━━━ Entries supplied

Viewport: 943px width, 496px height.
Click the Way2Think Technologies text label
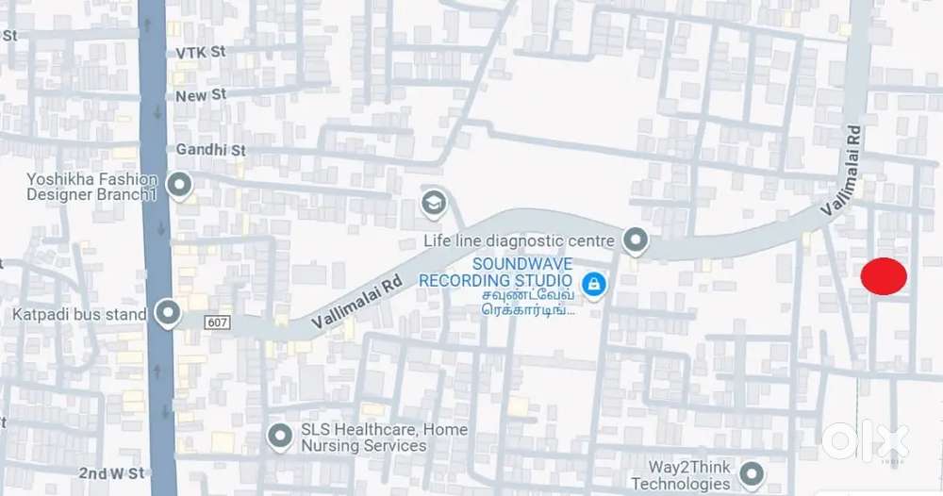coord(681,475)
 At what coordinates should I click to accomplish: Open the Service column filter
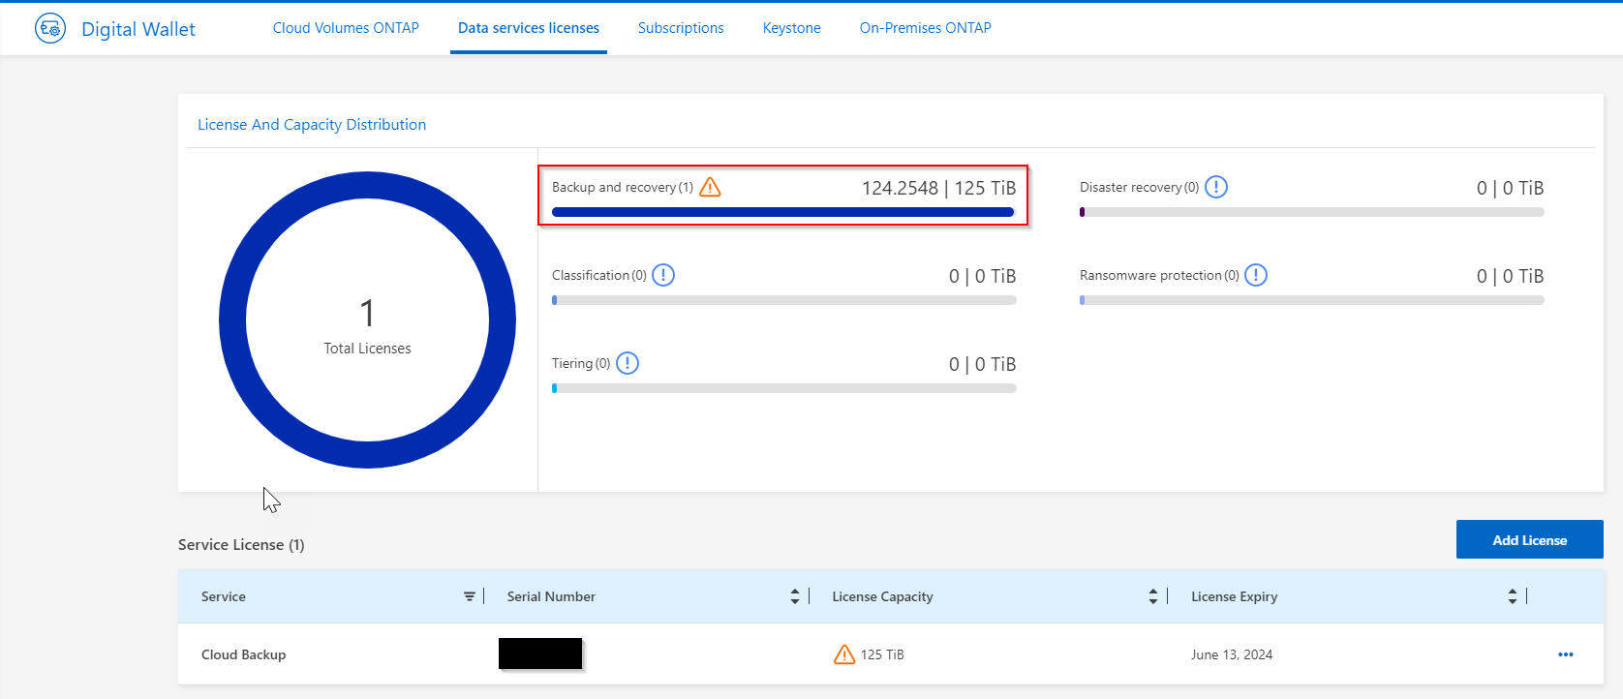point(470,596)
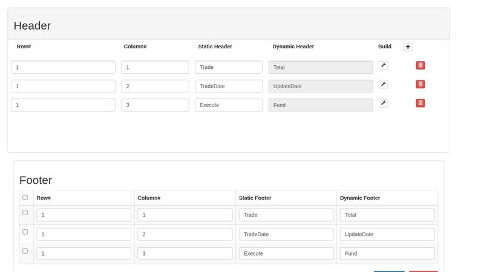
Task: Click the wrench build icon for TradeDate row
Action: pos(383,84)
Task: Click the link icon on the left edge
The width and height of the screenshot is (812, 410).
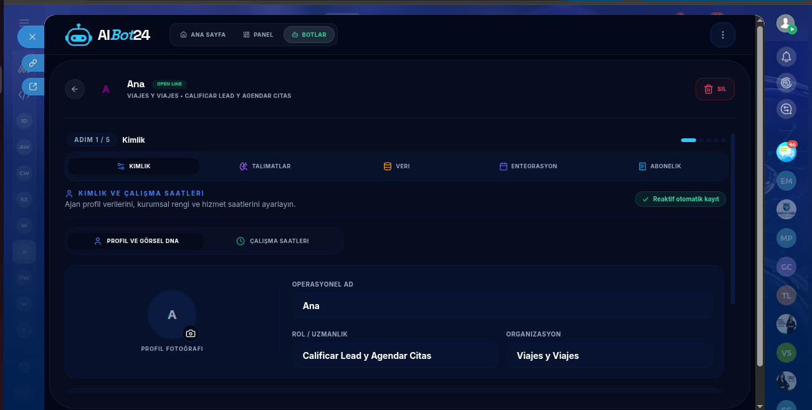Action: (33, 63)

━━━━━━

Work instructions:
Transcription of the lines from the one with "Task: Click the link icon on the left edge" through the end of the entries is required, exact and with no pictures.

Task solution:
Task: Click the link icon on the left edge
The width and height of the screenshot is (812, 410).
Action: (33, 63)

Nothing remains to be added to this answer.